His three epic fights against B.J. Penn, who took his title at UFC 46. Matt won their first rematch at UFC 63 and Penn once again claimed another victory at UFC 123. Making in 1 – 2 against the Hawaiian phenom.

Matt would also defend his welterweight championship against rising Canadian star Georges St Pierre at UFC 50. A feat he would not achieve again as St Pierre clinched the title in their rematch at UFC 65. Before cementing their trilogy against the former champion with another win at UFC 79.

Matt Hughes retired from the sport in 2011 and is remembered as one of the sport’s great champions. Today he is recovering from a car accident involving a train that almost took his life.

Frankie Edgar – 6

The former UFC lightweight champion’s nickname really should be the comeback kid. At one point it seemed as though Frankie’s name was continuously in the mix whenever a lightweight or featherweight title was up for grabs.

A top-ten fighter for the majority of his career, Frankie would go on to rematch some of the very best in the sport. But never quite rising to the occasion to regain a UFC title.

Winning the title from B.J. Penn at UFC 112. He would rematch Penn again at UFC 118, retaining his championship. Then meeting him again four years later at the TUF 19 finale, once again getting the victory.

With his three fights against Gray Maynard who he originally lost to in 2008. Then rematched at UFC 125 and UFC 136, with both ending in a draw and a win respectively.

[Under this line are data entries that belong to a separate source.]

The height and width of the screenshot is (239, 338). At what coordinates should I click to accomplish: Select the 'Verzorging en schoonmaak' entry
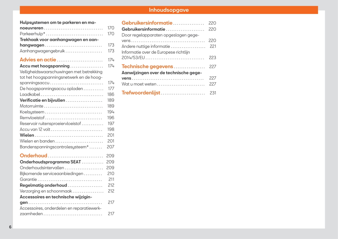click(x=46, y=191)
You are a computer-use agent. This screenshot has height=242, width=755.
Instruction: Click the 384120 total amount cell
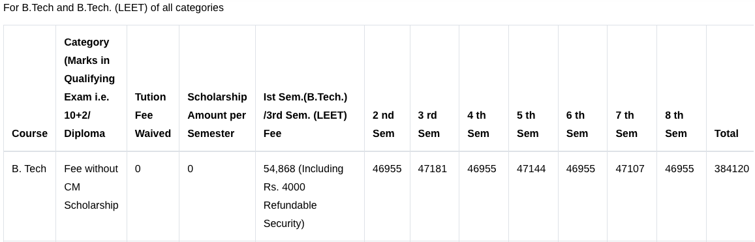click(x=732, y=169)
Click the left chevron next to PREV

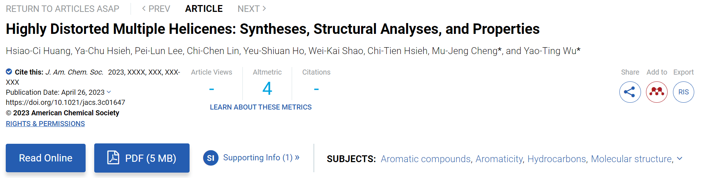[144, 8]
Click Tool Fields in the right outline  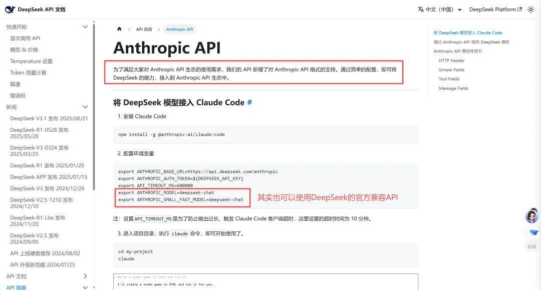click(449, 79)
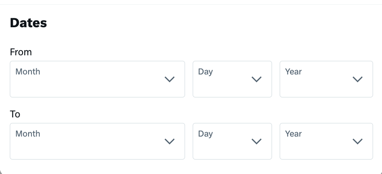382x174 pixels.
Task: Click the chevron arrow in From Day
Action: [x=256, y=79]
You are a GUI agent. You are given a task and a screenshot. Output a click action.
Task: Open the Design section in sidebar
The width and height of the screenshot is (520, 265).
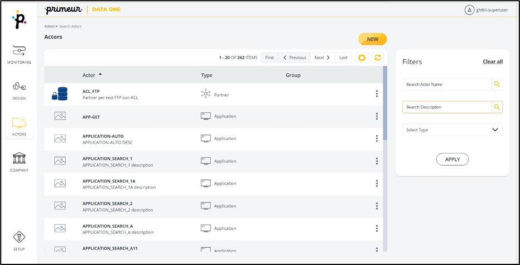(19, 90)
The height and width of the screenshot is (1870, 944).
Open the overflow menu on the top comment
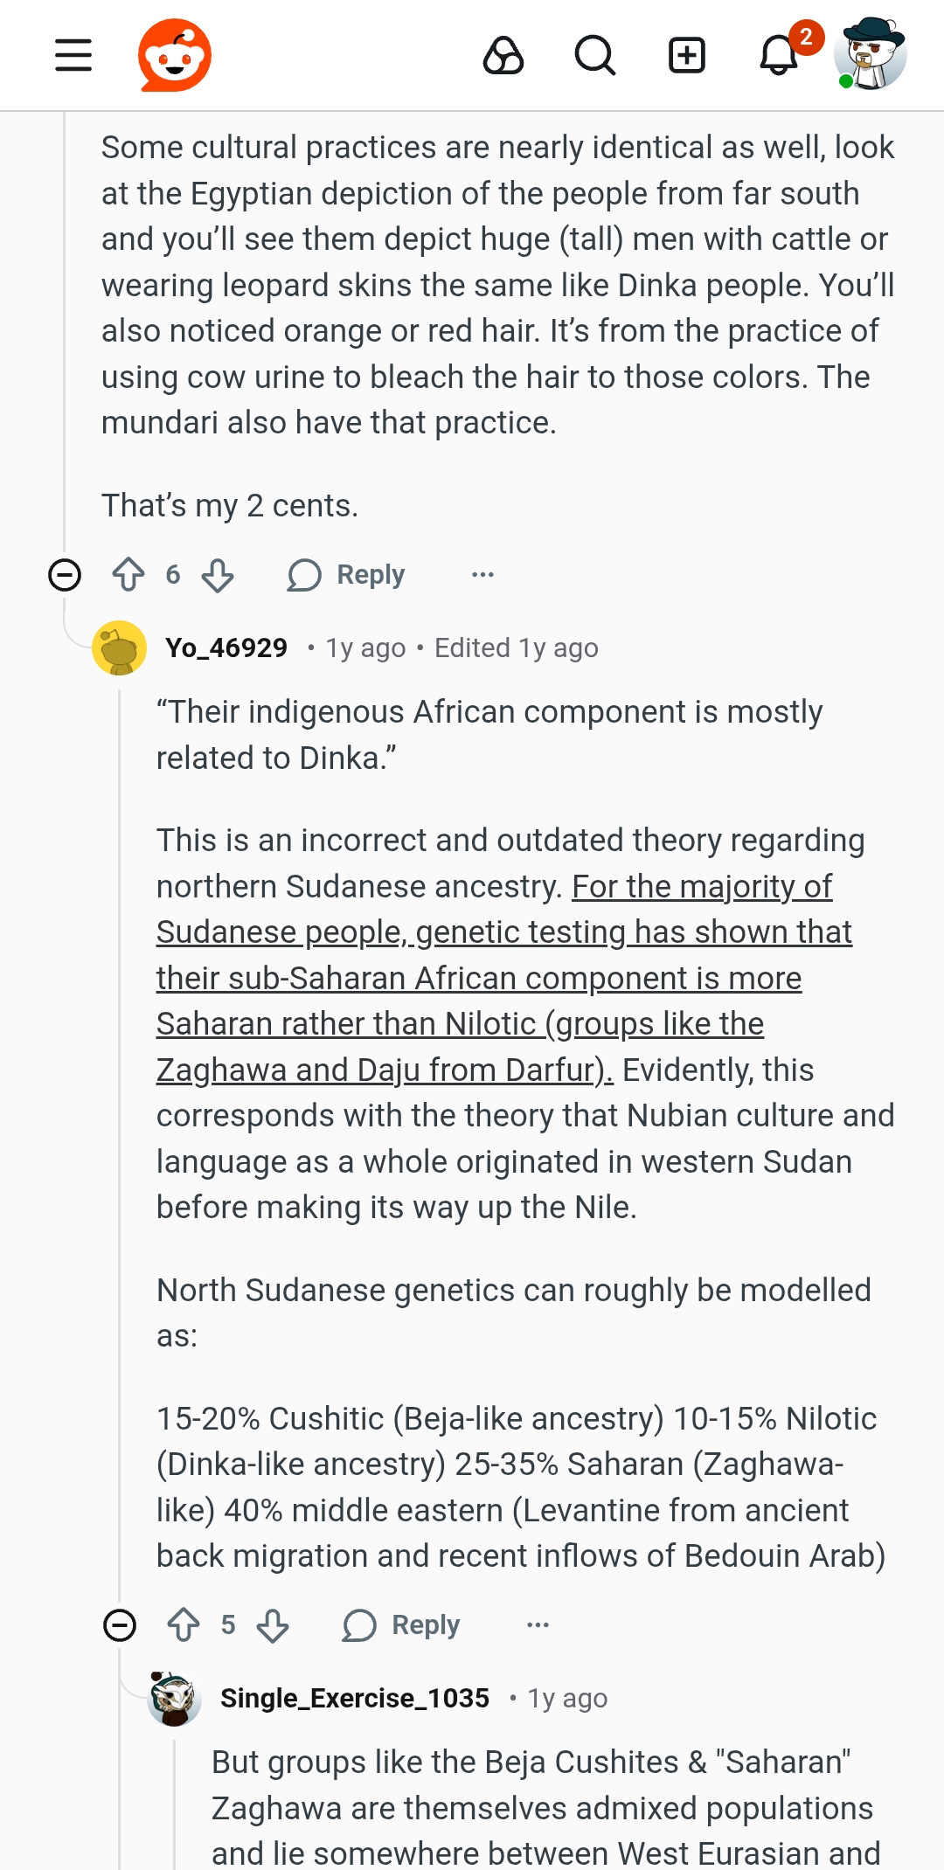click(x=483, y=574)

He would lose his title to Benson Henderson at UFC 144. Then when they rematched at UFC 150, Henderson yet again emerged as the winner. A loss that seemed to spur a move to featherweight where he would lose in a title fight to champion Jose Aldo Junior.

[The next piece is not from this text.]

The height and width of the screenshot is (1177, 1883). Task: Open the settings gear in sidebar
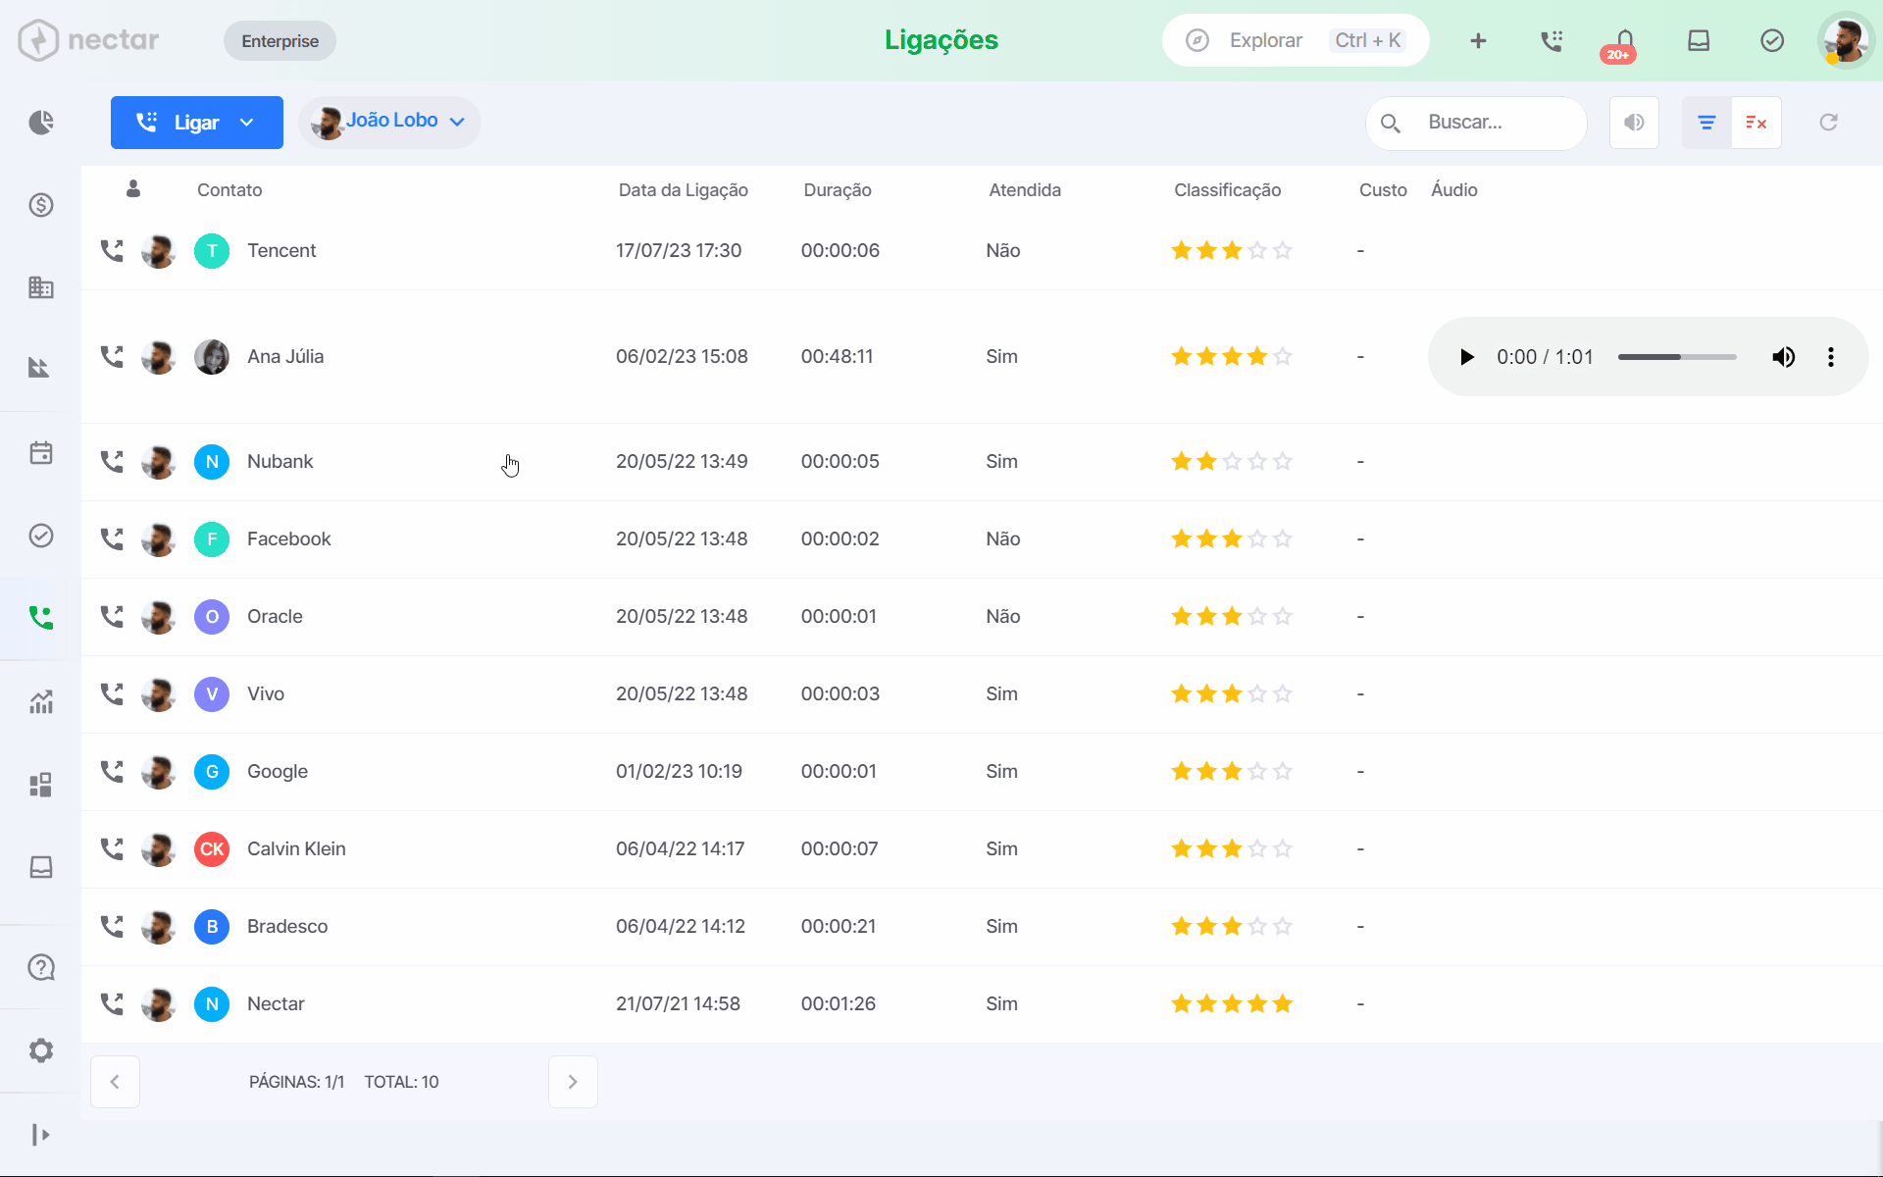[x=40, y=1050]
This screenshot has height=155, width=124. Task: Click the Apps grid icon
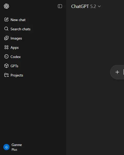(x=6, y=47)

Before once again going on to face his old foe, B.J. Penn, at the TUF 19 finale, who he would finish decisively for the third time. Before taking on Aldo once again for the featherweight championship, in a fight, he lost via decision.

BJ Penn – 7

My first recollection of The Prodigy B.J. Penn is when he fought Din Thomas. Firstly sprinting into the octagon while all while looking like a caged animal. With a demeanour that was of someone bordering on manic.

And it was his aggressive style and undeniable skills that would lead the Hall of Famer to one of the greatest careers the sport of mixed martial arts has seen.

Penn would face off against Japanese fighter Caol Uno at UFC 34, winning in just 11 seconds via knockout. And when the pair met again at UFC 41, the fight has deemed a draw.

He would then get his shot at the bantamweight crown against Jens Pulver at UFC 35. Losing in his bid, but winning the rematch in 2005 at The Ultimate Fighter Finale.

Two division UFC champion BJ Penn fighting inside the octagon.
BJ Penn competing in the UFC octagon.

Winning the welterweight title against Matt Hughes via rear-naked choke at UFC 46 Supernatural. B.J. would go on to lose in their second encounter at UFC 63. Before getting back in the win column at UFC 123, giving him a 2- 1 record over the former champion.

B.J. also faced Georges St Pierre at UFC 58 in a UFC Welterweight title eliminator. A fight he lost before rematching again at UFC 94, once again failing in his bid to beat the Canadian MMA icon.

Then at UFC 112, he was challenged by Frankie Edgar for his lightweight championship. Losing the fight and setting up an epic trilogy that would see the pair face off two more times.

At UFC 118 where he tried to regain his belt. Then four years later making his featherweight debut at the TUF 19 Finale, where he would once again lose.

But with his title wins in both the welterweight and lightweight divisions. B.J. Penn became the first fighter in the UFC to hold two titles in two weight divisions. Forever cementing his legacy as one of the all-time greats of MMA.

Let’s Finish This!

So I hope you enjoyed this little run-through showing the UFC with the most rematches in the promotion. Some of the greatest fighters the sport has known, in some of the most iconic fights ever seen.

Today the sport of mixed martial arts is built on the foundation of fighters like these. Fighters who put it all on the line time and time again in the quest for greatness.

Without them, who knows where things would today stand? And without their sheer will land dedication to their craft. The world of combat sports would indeed be a much emptier place.